五十音順の詠
まイスウィート、マイハニー(黒子のバスケ/黄瀬)










「なまえっち〜!」



カラカラとスコアボードを片付けようとそれを押していると、満面の笑みで駆け寄ってくるアイツ。どこの大型犬だと思わせるくらい人懐っこい。黙ってればタダのイケメン。モデルなんてものをやってるんだから顔は良くなきゃいけない。でもそれだけじゃなく、彼は中学時代は『キセキの世代』と呼ばれていた。その名は今も健在なんだけど。確かに彼の力はスゴい。が、性格に難あり。



「あたしは忙しいの。さっさと着替えて帰りなさい」
「そんなつれないこと言わないで一緒に帰ろス」



これは俺っちが片付けるからとあたしの手からスコアボードを取ろうとする。けどあたしは、これはあたしの仕事だからと場を譲らず、スコアボードを用具室へと入れる。後ろで本気で項垂れる彼を見て、あたしは溜息一つ。
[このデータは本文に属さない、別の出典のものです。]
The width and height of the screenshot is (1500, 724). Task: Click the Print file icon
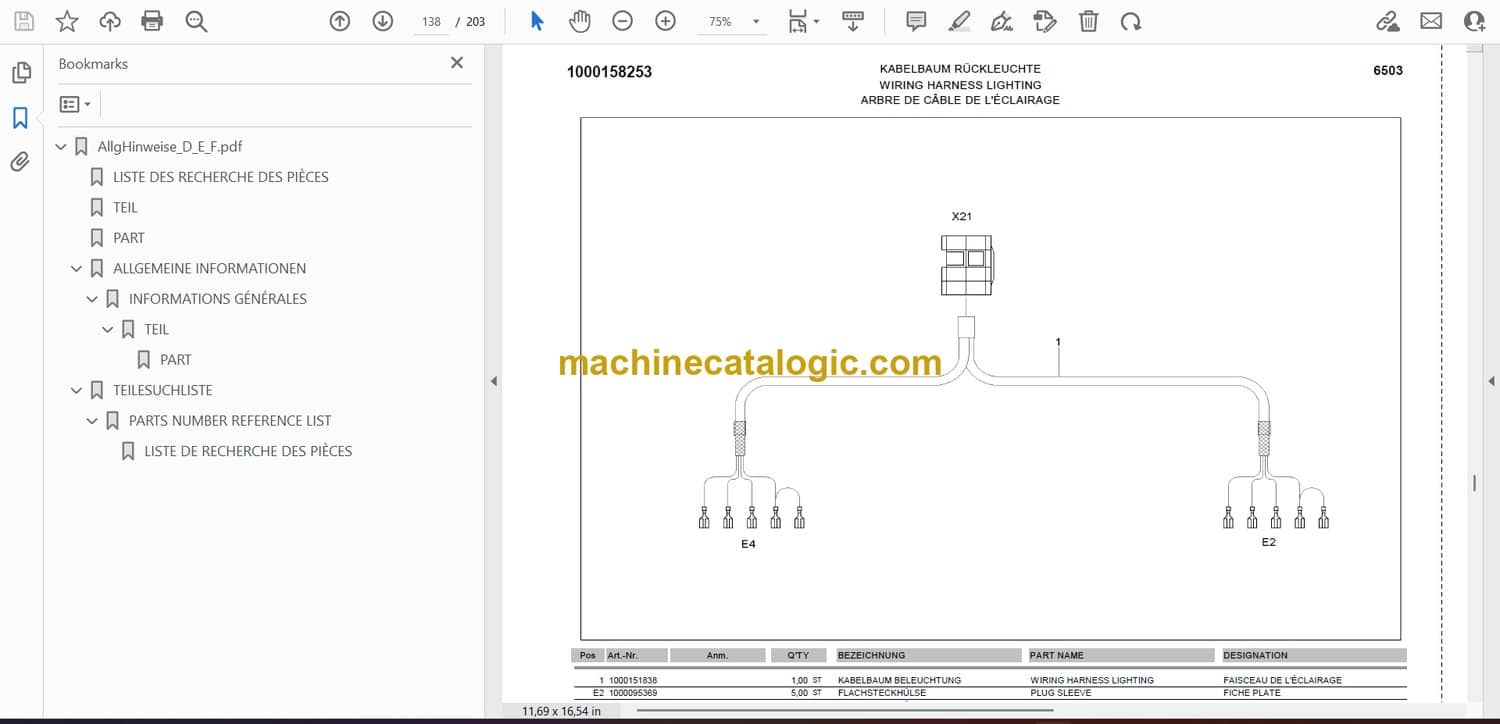point(152,21)
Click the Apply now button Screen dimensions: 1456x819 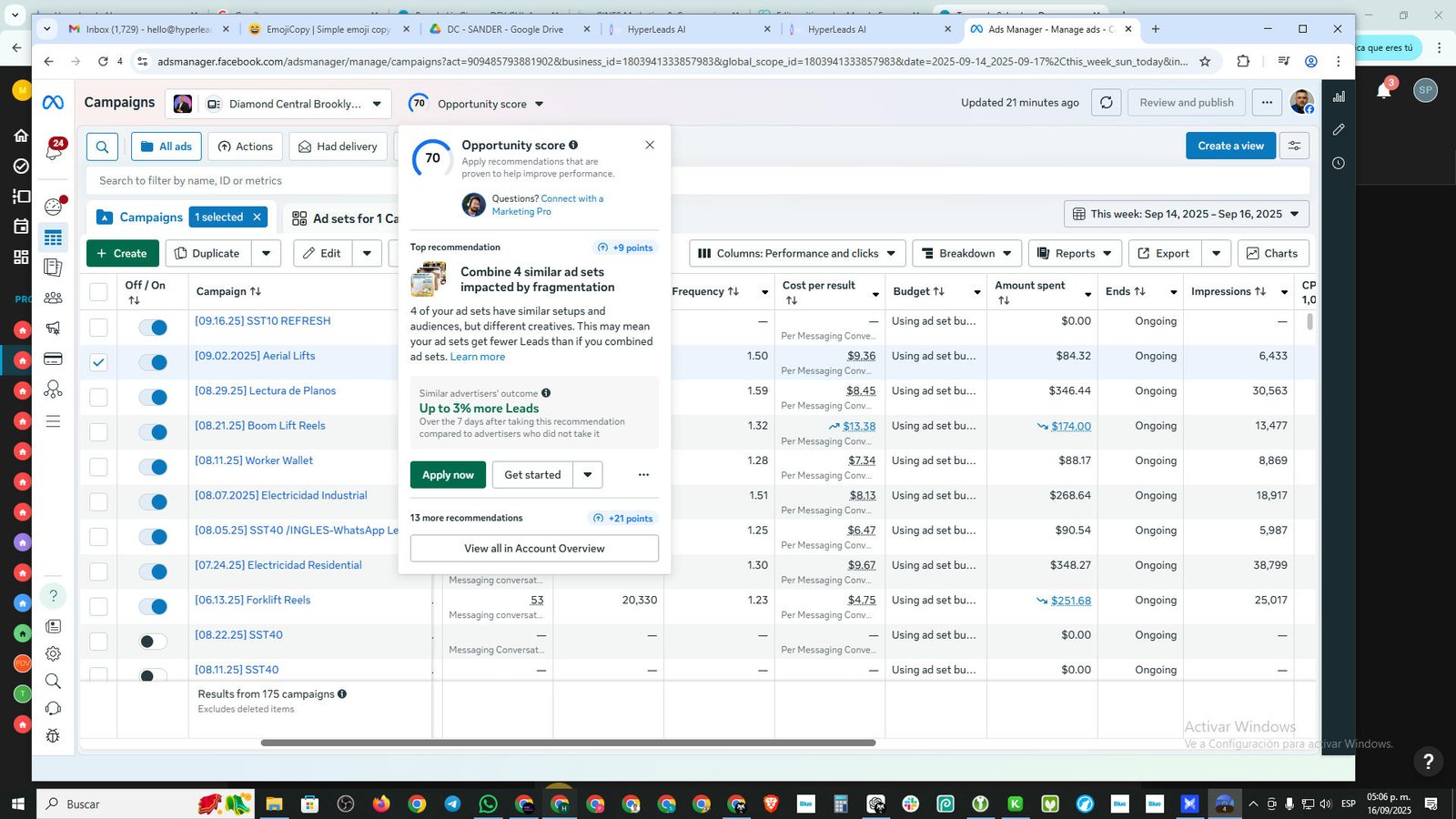[448, 475]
「黄瀬くん。すぐに着替えるから先に着替えて待ってて」



仕方ないと苦笑混じりでそう言えば、落ち込んでいた姿はどこへ行ったと言わんばかりに、ぱぁっと表情は明るくなり、約束スよ!と走って去っていく。いや、あたしはまだ片付けあるからそんな急がれても。まぁ、あんな嬉しそうにされたら、邪険に扱えない。むしろ嬉しいかも。



「お待たせ」
「全然待ってないッス!俺も今きたッスよ!」



いや待っただろう。てかデートの待ち合わせじゃないし、君の方が先に上がったでしょ!?。とツッコみも入れたくなるけどそこは押さえておく。



「なまえっち、どこか寄ってかない?」
「うーん。今月はちょっと厳しいから止めとく」



所詮は高校生。お小遣いなんてたかがしれてる。毎日のようにどこかでお茶するお金なんて持ってない。部活もやってるとバイトも出来ないし。



「俺っちが奢るスよ?」
「それは嫌。いつも言ってるでしょう?」



お互い高校生。だから奢る奢られるなんてお金の貸し借りみたいのはしたくない。仮に今は奢ってもらったとしても、次の時にあたしが奢ってあげれるとは思えないし。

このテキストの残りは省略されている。